Federal jury awards $520.6 million in damages Microsoft Corporation im…

Federal jury awards $520.6 million in damages
Microsoft Corporation improperly put patented Web browser technology into its Internet Explorer, helping the computer giant to win critical market share from rival Netscape Navigator, according to a verdict handed down today by a federal jury in Chicago. In the U.S. District Court in the Northern District of Illinois, Eastern Division, the 12-member jury found that Microsoft infringed a patent owned by the University of California and licensed by Eolas Technologies, Inc., and awarded the two $520.6 million in damages.

“This verdict is a significant landmark in defining and protecting Internet technology whose benefits literally reach the whole world,” said James E. Holst, the university’s general counsel. “As a public institution that reinvests its licensing revenue in its larger research mission, we are gratified by the jury’s recognition that UC and Eolas must be fairly compensated for use of its patented technology.”

Eolas and the University of California claimed that Microsoft infringed U.S. Patent No. 5,838,906, which was issued to UC on Nov. 17, 1998 and licensed exclusively to Eolas in October 1994. Under the terms of the license agreement, Eolas pays UC for products it makes under the patent and for licenses it grants under the patent.

Technology to deliver and manipulate Web content was burgeoning in the early 1990s. Dr. Michael Doyle, Eolas’ president and former UC researcher, co-invented the patent’s technology to allow interactive applications in Web pages, which previously was limited to static information and helper applications. In 1995, the patented technology’s features began appearing in commercial Web browser programs; and interactivity has become a hallmark of the Internet ever since.

“Facing competition from Netscape Navigator in the mid-1990s, Microsoft updated its Explorer browser by using Eolas’ technology and subsequently bundled it with all of its Windows operating systems since 1995,” said Eolas’ lead trial attorney, Martin R. Lueck, of Robins, Kaplan, Miller & Ciresi L.L.P.

The patented technology is a key component of the interactivity available on the Internet today. It allows web page developers to embed interactive programs in Web pages. A browser, equipped with the University of California’s patented technology, is able to deliver that interactivity to the user. For example, the technology is used often with stock information, video players, games, virtual real estate tours and other interactive content on the Web. The patent allows the Web to be a platform for fully interactive embedded applications.

In 1993, as part of UC’s Innovative Software Systems Group, Doyle and his research team were working to transform how scientific information was created, accessed and published. As part of their research, they began to explore the possibility of expanding the sciences by allowing scientists to read not only what was published online but to interact with that data. While early Web participants struggled to implement helper applications, the team was already examining the potential of the Web to become a platform for fully interactive embedded applications.
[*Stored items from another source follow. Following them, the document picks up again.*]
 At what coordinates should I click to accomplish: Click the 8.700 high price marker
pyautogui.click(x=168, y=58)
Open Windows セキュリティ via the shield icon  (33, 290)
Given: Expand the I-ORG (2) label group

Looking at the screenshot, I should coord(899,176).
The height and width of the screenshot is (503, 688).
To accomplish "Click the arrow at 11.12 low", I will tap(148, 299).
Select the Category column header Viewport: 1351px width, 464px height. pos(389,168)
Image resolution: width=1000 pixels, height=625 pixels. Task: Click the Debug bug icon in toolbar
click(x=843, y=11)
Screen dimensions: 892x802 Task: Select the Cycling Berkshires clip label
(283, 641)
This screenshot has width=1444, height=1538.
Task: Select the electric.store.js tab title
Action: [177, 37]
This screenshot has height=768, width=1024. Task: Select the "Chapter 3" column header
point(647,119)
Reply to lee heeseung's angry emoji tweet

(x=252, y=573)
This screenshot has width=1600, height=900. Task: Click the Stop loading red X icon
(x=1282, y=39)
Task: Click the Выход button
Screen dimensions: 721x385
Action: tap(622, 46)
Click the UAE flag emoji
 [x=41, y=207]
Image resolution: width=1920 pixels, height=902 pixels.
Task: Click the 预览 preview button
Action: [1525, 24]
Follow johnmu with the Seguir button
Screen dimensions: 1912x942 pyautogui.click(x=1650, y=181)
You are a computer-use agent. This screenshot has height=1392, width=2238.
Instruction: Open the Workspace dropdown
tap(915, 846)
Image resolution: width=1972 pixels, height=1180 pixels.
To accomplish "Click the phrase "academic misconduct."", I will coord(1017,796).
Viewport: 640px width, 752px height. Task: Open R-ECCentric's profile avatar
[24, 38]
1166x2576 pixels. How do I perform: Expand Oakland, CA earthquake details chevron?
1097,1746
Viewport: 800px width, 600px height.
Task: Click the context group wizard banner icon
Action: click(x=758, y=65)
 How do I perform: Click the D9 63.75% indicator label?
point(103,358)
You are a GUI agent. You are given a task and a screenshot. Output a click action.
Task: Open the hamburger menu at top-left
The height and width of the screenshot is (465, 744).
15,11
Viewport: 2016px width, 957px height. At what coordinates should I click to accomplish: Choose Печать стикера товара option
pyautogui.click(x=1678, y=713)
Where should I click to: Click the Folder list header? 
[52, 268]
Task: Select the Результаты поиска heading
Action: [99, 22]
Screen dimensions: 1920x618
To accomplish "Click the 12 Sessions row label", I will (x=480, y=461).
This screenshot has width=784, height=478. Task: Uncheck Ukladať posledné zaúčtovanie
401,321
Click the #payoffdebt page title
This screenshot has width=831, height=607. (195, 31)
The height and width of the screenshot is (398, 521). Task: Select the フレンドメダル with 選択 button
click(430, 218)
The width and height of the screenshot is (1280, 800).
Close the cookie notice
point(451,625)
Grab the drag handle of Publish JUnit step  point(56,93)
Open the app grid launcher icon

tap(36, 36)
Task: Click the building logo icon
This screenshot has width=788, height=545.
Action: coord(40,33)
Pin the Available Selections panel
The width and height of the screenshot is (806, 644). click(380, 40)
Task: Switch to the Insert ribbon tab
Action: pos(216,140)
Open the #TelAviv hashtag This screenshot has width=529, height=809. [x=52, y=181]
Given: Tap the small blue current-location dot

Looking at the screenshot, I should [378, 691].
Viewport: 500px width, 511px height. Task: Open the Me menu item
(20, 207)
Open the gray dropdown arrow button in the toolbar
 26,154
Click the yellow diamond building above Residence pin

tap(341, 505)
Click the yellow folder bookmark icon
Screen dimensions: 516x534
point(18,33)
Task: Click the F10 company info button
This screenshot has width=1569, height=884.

Robins, Kaplan, Miller & Ciresi L.L.P., a national law firm with offices in Atlanta, Boston, Los Angeles, Minneapolis, Naples (Florida), and Washington, DC, has been involved in other large patent decisions. The firm’s litigation team included partners Martin R. Lueck, Jan M. Conlin and Richard M. Martinez.

Lueck was trial counsel in the Fonar v. General Electric case, in which a jury awarded Fonar $110 million for patent infringement by GE in its MRI machines, and in a $69-million judgment for Exxon in its lawsuit against the oil and gas industry (Unocal v. Exxon) for infringing a patent related to reformulated gasoline. Both cases were upheld on appeal. Earlier this year, Lueck obtained a $30 million verdict for Honeywell against JVC for infringement on one of its autofocus patents.

Conlin was also involved in Honeywell’s autofocus patent dispute with Minolta, in which the firm won more than $500 million in damages and settlements. She was also trial counsel for Pitney Bowes in Pitney Bowesv.Hewlett-Packard, involving infringement of HP laser jet printers, which resulted in a $400 million payment to Pitney Bowes and the rights to additional technology.

A powerful engine for economic growth and a vital resource in improving the health of people around the country, the Universityof Californiais the world’s premier public research university system, with more than 200,000 students, 150,000 faculty and staff, 10 campuses, three national laboratories and five medical centers. The transfer of technology and knowledge generated at UC campuses creates a direct pipeline to California’s economy by providing firms with new technologies that have commercial potential and by generating spin-off and start-up companies. More than 160 companies have been founded on the basis of UC technology licensing agreements. In the last decade, UC campuses reported more than 2,600 inventions that lead to new technologies and products. UC has been the nation’s leading university in the number of patents developed for the past nine consecutive years.

Eolas was founded in 1994 by Doyle and his research group to create and market new technologies and innovative products that make the Web a more interactive medium. Their focus has broadened since then to encompass fields ranging beyond browser technology to areas as diverse as advanced applications platforms, information security systems and bioinformatics.